United Kingdom Schubert: Paul Lewis (piano), St. James’ Church, Chipping Campden, 15.5.2013 (JQ)
Sonata in C minor, D 958
Sonata in A major, D 959
Sonata in B flat major, D 960
Paul Lewis is the President of the Chipping Campden International Music Festival and despite his demanding international schedule he is no mere figurehead. He regularly gives a recital at the Festival and this year he’s doing even more than that for he will be playing the Brahms D minor Piano Concerto on the last night of the festival. For the last two years he’s been concentrating on the piano music of Schubert in his recital programmes and last year Chipping Campden hosted a fine recital that included two sonatas (review). His Schubert journey is now approaching the end and fittingly Lewis brought the last three sonatas to the Cotswolds for this recital.
A couple of points are worth making, I think, prior to considering the performances. So great was the demand for tickets for this event that I found myself in a seat in the far back corner of the church. A pillar obstructed my view of the platform so that all I could see of Paul Lewis was an occasional glimpse of his right hand. In many other venues such a ‘vantage point’ would have been disastrous but that was not the case here. The acoustics of St. James’ Church are exceptionally fine and the piano sound carried to me truthfully and clearly. Which leads me to the second point: what a fine piano sound it was! The Festival had the unexpected opportunity to acquire the Steinway which has been hired for each of the previous festivals. An appeal was launched with Alfred Brendel, no less, as its patron and the appeal was successful: the piano was formally purchased last week. On the evidence of this recital and Steven Osborne’s thrilling Messiaen recital, which placed very different demands on the instrument (review), I would say that the Festival has made a very sound investment indeed.

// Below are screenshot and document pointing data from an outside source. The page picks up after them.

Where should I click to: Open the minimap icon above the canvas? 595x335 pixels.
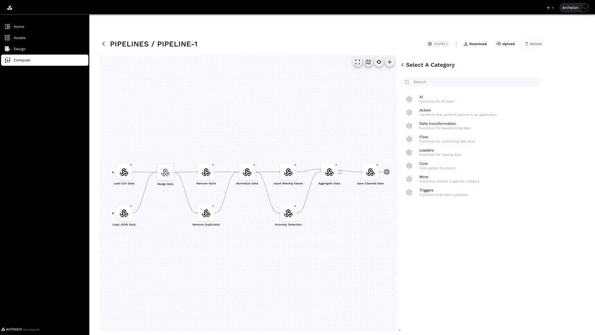pyautogui.click(x=368, y=62)
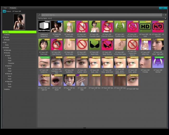Select the MU REM reset makeup icon
Image resolution: width=169 pixels, height=135 pixels.
click(69, 80)
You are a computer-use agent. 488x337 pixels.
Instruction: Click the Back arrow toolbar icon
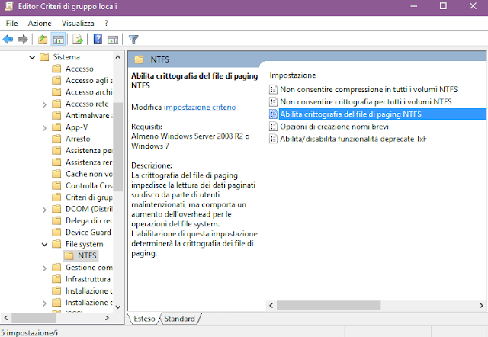coord(9,39)
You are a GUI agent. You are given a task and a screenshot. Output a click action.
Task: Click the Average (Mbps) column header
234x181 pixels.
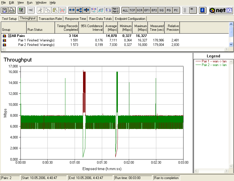point(111,28)
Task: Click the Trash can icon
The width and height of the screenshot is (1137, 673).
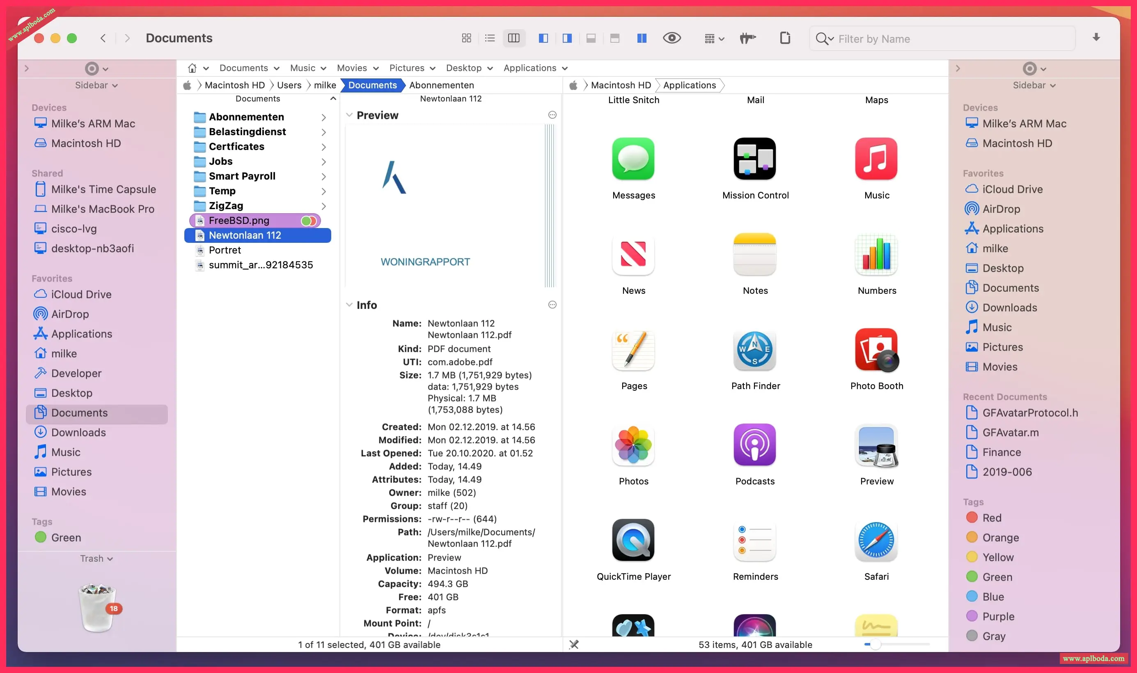Action: tap(97, 607)
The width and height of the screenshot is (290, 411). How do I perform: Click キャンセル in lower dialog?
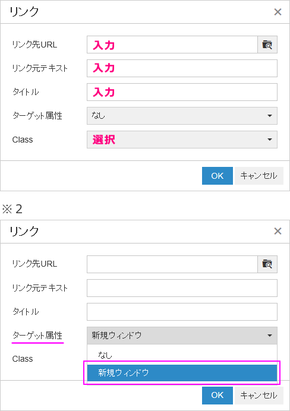click(x=259, y=396)
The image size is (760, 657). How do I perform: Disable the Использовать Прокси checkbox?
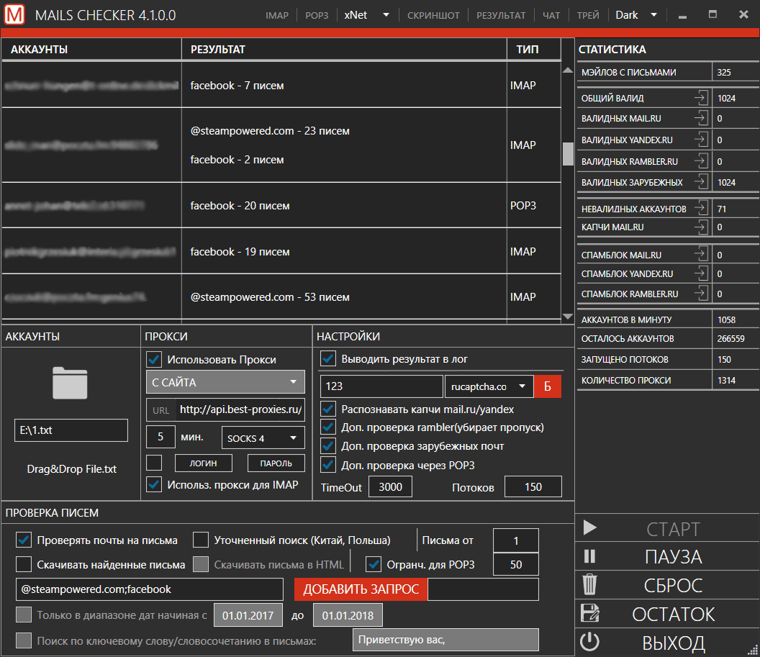click(154, 359)
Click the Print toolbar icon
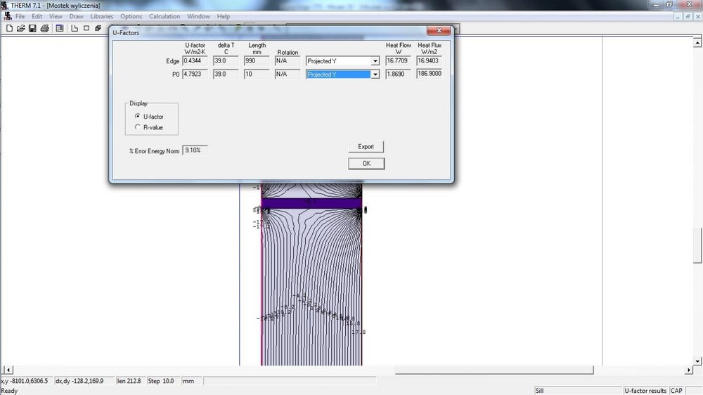This screenshot has width=703, height=395. tap(44, 28)
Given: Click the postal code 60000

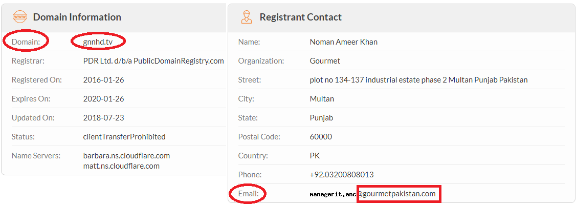Looking at the screenshot, I should tap(321, 137).
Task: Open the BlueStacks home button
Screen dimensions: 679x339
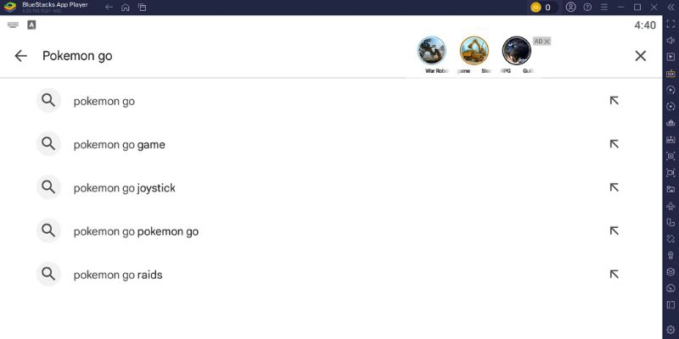Action: pos(126,8)
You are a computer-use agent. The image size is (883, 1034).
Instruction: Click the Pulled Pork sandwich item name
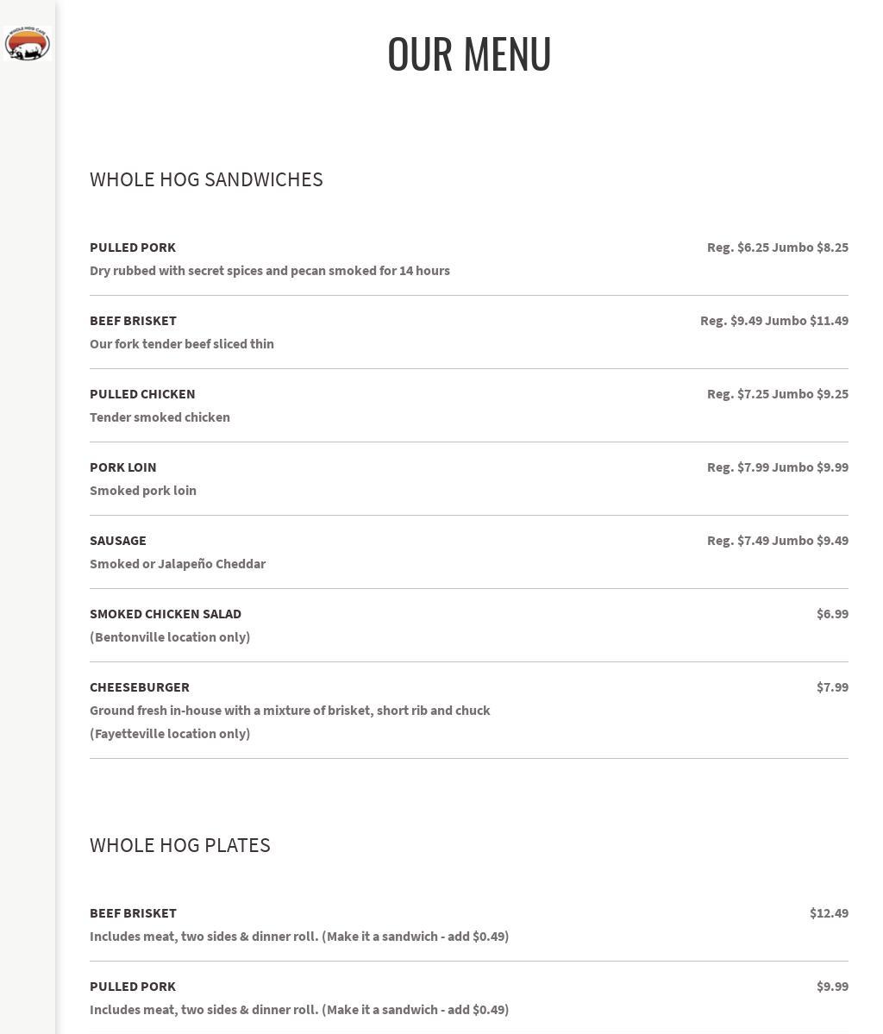133,248
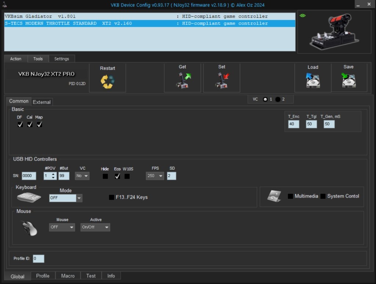Image resolution: width=376 pixels, height=284 pixels.
Task: Open the Macro tab
Action: 68,276
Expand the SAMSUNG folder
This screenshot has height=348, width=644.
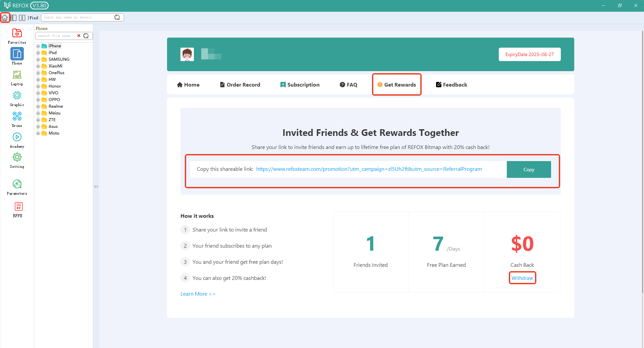[x=38, y=59]
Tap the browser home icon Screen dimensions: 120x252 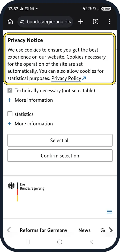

Schubert’s piano music and Steinway pianos could have been made for each other. The tone and projection of this instrument seemed to suit both the music and Paul Lewis’ approach to it very well indeed.
These three sonatas were all written in the last few months of Schubert’s life and they represent, surely, the pinnacle of his achievement in the genre. Each is on an expansive scale and in order to accommodate them all in a single programme Paul Lewis omitted the exposition repeat in the first movement of each sonata. One might regret the loss of music but this was a pragmatic decision: with all three repeats included the evening would have been very long indeed. And the artistic gains of hearing the sonatas as a triptych outweighed any disappointment at the loss of the repeats.
In the first movement of D 958 Schubert offers vigorous music as well as characteristically graceful episodes. Lewis’s playing had strength where required but also warmth in the lyrical passages; these were to be features of his playing throughout the evening. I admired greatly the poise that he brought to the lovely second movement while the finale, taken attacca after the Menuetto, had for most of the time a momentum that was impish in places though, as usual, Lewis relaxed expertly when one of Schubert’s lovely liquid episodes was reached.
The opening Allegro of D 959 found Lewis projecting the dramatic passages powerfully. Elsewhere, his sense of line was excellent in the many lyrical stretches and time and again his playing demonstrated great finesse. Nowhere was this latter quality more in evidence than in the wonderful moments of subdued fantasy at the movement’s end: that was one of the imaginative and technical peaks of the recital. The Andantino found Lewis gently probing in the quieter outer sections, while he invested the powerful central section with passion and urgency. Deft fingerwork was on display in the Scherzo. The gentle, unassuming theme of the Rondo finale is quintessentially Schubertian. Lewis’ way with the theme was very pleasing: relaxed yet with purpose. Prior to the concert I’d been listening again to his 2002 Harmonia Mundi recording of the sonata. That’s very fine but I had the impression that in this recital Lewis was just a touch more relaxed and expansive with the theme of this movement – to its benefit. Schubert’s treatment of the rondo theme is varied and eventful and I thought Lewis was most persuasive. Here, as elsewhere in the programme, he showed a fine and very natural-seeming sense of Schubertian rubato.
The second half was devoted to the great B flat sonata, D 960. The wonderful first movement unfolded beautifully. I thought Lewis’ playing was masterly, giving us a sense of inevitability as the music progressed. There were countless wonderful pianistic touches and Lewis showed great understanding of and empathy with Schubert’s style during the composer’s extensive discussion of his material in the development section. There is much lyrical grace in this movement but there are dark undercurrents too and these were brought out in the performance we heard. The reading of the richly expressive Andante sostenuto was profoundly satisfying. In Paul Lewis’ hands everything seemed to fall effortlessly into place although, of course, such apparent effortlessness is, in truth, the product of considerable thought about the music and a flawless technique. I admired the way the gentle melancholy of the music was realised, especially in the exquisite closing pages. The brief scherzo was a delight, the theme propelled along with freewheeling gaiety. The vivacious finale was another conspicuous success: Lewis brought marvellous energy to the music as well as a fine sense of style.
Paul Lewis has an enviable reputation as an interpreter of Schubert and this distinguished recital showed just why that reputation is so deserved.